Look through the records below and collect all lines that hold the string "will".

**Excerpted data**

Content starts

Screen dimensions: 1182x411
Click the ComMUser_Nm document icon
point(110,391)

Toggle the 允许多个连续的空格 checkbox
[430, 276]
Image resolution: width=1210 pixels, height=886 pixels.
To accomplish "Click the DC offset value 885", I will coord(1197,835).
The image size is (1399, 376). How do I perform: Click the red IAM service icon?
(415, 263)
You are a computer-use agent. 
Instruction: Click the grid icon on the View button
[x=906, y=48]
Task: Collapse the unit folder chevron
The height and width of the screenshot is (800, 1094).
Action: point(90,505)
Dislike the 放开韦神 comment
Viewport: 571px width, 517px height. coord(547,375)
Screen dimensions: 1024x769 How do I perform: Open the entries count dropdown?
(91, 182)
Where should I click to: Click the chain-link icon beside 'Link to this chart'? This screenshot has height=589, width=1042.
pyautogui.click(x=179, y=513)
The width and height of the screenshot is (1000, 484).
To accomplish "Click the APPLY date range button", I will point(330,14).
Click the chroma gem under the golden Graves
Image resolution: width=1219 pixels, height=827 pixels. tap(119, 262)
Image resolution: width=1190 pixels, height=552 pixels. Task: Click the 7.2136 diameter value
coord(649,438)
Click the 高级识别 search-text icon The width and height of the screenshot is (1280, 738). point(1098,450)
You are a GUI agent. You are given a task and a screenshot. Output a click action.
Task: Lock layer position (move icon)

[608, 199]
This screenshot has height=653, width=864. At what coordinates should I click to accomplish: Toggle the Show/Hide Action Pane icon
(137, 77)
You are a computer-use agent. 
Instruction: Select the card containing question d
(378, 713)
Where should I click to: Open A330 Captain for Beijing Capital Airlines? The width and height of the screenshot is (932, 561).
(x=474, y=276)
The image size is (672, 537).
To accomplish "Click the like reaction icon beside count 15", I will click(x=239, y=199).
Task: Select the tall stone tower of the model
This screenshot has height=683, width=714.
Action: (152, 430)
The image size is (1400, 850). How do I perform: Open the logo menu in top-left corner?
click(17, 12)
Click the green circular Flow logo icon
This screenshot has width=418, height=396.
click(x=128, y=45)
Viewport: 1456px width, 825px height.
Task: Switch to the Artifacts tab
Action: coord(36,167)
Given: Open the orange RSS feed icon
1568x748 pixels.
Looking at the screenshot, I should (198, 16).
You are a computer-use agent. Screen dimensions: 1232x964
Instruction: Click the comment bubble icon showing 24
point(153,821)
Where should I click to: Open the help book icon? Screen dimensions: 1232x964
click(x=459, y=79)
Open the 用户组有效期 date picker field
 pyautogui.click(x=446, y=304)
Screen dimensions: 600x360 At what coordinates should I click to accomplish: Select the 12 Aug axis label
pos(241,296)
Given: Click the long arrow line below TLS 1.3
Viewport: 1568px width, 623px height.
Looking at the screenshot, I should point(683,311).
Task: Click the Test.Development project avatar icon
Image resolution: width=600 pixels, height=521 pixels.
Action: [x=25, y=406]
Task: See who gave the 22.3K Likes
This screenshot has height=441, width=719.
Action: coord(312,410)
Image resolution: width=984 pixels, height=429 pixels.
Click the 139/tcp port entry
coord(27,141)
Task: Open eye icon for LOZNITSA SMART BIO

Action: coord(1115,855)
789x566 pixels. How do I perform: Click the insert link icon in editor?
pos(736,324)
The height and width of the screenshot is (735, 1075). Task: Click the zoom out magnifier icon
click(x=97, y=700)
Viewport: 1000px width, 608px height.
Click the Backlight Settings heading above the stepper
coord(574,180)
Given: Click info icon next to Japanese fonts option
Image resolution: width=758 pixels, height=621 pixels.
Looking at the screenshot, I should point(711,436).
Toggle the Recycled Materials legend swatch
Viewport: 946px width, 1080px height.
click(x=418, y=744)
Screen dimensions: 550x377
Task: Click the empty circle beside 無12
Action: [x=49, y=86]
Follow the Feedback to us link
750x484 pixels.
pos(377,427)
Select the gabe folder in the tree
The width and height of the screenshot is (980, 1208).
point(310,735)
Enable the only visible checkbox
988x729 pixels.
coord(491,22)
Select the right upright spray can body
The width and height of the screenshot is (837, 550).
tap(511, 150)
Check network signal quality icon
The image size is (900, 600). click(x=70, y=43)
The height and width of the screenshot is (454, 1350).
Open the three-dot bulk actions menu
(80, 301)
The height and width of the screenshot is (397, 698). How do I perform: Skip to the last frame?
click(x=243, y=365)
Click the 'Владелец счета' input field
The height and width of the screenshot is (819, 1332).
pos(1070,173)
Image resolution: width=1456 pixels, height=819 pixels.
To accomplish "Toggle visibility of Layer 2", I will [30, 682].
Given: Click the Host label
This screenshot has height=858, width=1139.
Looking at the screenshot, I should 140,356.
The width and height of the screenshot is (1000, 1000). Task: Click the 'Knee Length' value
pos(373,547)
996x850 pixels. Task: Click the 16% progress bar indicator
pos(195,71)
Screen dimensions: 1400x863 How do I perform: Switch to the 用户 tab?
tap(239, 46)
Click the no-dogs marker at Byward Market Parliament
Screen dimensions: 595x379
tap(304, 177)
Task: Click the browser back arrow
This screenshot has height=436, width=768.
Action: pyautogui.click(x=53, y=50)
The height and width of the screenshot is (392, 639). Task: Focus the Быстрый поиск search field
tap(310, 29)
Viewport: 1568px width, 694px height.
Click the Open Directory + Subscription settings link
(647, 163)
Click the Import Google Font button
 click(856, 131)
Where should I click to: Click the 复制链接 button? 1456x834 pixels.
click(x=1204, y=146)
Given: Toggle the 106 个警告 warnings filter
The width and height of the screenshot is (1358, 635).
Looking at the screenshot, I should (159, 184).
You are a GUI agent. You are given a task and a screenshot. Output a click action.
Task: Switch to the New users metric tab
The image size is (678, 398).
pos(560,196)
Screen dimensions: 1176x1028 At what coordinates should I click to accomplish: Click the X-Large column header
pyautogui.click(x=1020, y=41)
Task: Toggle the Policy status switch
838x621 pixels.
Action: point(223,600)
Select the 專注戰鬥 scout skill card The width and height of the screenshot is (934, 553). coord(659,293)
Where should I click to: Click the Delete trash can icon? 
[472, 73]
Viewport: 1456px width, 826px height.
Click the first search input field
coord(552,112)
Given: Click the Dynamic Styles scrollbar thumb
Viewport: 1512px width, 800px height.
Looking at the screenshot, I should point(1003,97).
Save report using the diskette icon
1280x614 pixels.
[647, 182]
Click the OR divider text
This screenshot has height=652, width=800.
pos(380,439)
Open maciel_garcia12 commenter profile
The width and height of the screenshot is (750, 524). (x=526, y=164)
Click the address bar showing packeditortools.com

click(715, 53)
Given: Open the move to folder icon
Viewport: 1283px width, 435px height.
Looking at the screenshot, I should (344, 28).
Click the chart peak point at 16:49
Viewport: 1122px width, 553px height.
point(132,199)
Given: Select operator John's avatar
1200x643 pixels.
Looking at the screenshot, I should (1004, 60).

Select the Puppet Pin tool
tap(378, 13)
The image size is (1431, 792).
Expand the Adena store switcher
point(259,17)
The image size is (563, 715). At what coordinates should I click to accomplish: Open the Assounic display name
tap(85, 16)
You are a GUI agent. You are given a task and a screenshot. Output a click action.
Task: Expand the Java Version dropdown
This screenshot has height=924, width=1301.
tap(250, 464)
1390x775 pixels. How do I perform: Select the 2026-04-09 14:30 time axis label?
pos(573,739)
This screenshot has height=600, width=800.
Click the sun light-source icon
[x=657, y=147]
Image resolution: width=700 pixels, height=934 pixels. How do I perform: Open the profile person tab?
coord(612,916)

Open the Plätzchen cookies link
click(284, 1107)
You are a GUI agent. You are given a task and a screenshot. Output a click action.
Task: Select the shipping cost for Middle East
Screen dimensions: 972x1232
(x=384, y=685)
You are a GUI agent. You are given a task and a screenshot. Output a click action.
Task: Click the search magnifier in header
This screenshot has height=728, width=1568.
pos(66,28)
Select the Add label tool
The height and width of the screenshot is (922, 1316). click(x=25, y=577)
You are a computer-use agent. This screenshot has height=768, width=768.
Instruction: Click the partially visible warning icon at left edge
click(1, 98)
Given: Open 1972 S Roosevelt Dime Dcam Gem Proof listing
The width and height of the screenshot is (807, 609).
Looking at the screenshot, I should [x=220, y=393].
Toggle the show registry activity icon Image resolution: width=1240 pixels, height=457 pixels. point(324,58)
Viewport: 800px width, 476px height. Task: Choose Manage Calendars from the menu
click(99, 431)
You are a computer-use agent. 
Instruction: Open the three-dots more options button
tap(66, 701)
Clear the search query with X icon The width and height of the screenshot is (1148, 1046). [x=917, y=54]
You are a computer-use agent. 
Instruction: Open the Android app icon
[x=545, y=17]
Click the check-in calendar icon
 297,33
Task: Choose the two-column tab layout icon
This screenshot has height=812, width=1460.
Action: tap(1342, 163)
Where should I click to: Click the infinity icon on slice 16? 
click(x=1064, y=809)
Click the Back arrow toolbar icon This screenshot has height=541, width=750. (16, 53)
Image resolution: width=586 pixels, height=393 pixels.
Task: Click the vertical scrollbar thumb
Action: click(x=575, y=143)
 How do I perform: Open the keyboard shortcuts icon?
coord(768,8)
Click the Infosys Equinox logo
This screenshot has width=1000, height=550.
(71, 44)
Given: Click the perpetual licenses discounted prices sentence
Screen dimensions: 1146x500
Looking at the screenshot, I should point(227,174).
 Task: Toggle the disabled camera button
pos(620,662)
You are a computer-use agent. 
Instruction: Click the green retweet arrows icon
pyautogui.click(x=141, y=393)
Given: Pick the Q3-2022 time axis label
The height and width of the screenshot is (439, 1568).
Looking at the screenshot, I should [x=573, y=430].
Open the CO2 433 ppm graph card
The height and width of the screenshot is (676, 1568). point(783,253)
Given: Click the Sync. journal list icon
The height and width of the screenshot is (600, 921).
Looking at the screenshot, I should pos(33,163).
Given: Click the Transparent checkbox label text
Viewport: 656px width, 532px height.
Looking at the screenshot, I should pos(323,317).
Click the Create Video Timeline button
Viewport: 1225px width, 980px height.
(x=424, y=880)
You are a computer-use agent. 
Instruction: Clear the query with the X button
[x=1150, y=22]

Content ends

**Response below**
To accomplish "Click the DC offset value 885", I will coord(1197,835).
To accomplish "Click the APPLY date range button", I will point(330,14).
To accomplish "Click the like reaction icon beside count 15", I will click(x=239, y=199).
To accomplish "Toggle visibility of Layer 2", I will [30, 682].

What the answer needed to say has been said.